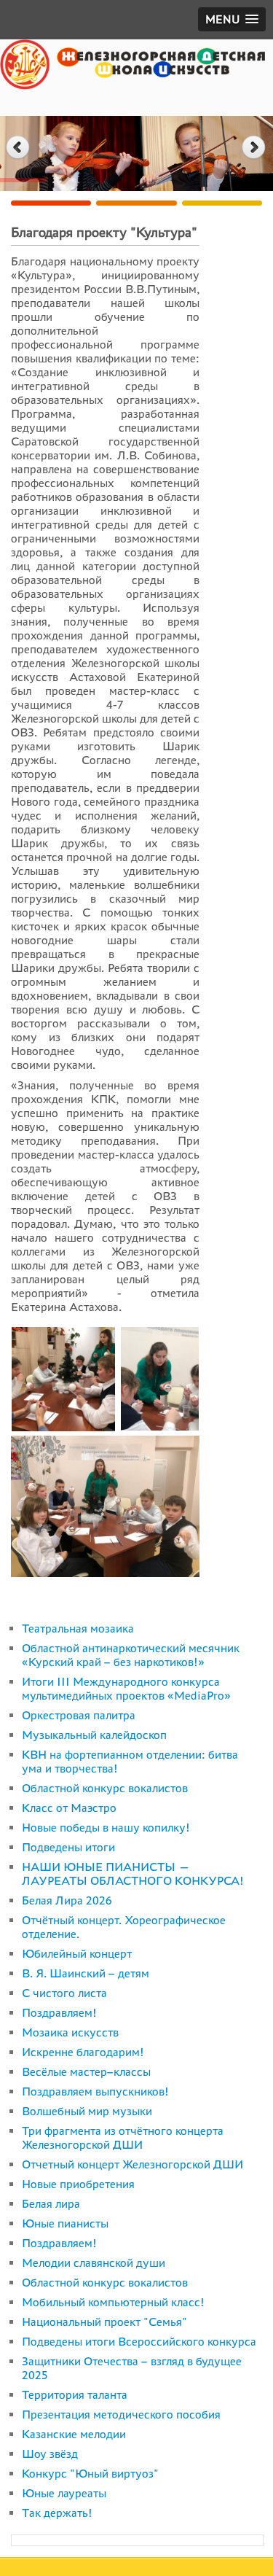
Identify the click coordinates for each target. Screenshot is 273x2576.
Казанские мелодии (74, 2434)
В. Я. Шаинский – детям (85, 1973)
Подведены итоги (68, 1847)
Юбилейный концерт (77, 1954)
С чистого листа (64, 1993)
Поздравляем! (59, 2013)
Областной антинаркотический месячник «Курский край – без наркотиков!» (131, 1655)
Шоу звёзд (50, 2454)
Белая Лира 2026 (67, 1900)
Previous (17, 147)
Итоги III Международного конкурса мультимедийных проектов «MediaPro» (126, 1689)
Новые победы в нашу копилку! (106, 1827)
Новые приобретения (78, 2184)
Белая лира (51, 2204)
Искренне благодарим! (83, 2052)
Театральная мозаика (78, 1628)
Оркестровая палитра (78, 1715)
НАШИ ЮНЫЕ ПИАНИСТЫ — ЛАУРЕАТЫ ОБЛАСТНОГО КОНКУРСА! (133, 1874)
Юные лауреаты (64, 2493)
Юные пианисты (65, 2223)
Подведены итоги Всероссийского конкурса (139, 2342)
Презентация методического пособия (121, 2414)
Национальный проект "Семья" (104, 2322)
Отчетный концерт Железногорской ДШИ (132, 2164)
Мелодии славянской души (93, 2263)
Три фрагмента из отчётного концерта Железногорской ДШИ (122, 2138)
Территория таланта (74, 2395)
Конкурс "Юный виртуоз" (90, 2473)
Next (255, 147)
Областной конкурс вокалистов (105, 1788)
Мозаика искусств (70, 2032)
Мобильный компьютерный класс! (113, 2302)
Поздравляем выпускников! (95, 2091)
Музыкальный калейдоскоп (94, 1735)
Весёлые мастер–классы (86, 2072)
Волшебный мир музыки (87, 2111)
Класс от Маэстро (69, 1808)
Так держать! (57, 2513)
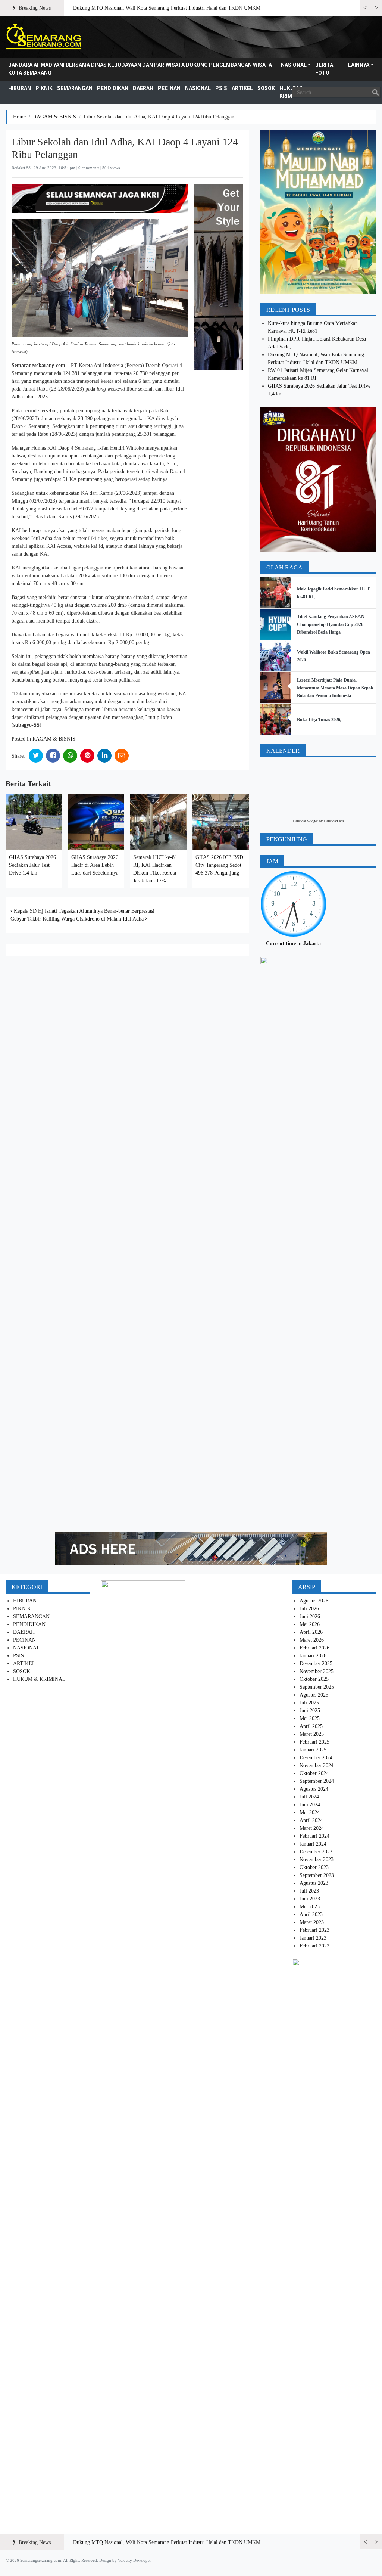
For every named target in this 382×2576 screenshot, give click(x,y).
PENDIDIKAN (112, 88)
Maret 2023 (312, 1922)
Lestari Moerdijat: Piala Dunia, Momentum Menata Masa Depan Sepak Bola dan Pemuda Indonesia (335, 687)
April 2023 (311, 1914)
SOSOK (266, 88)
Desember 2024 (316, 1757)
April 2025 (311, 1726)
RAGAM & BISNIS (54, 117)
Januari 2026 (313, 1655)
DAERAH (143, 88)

************

• **Exercise prompt**
Take the line above containing "Территория таланта (74, 2395)", the line containing "Весёлые мастер–классы (86, 2072)", and all lines in between, and copy them exactly without anything else.

• **Task result**
Территория таланта (74, 2395)
Конкурс "Юный виртуоз" (90, 2473)
Next (255, 147)
Областной конкурс вокалистов (105, 1788)
Мозаика искусств (70, 2032)
Мобильный компьютерный класс! (113, 2302)
Поздравляем выпускников! (95, 2091)
Музыкальный калейдоскоп (94, 1735)
Весёлые мастер–классы (86, 2072)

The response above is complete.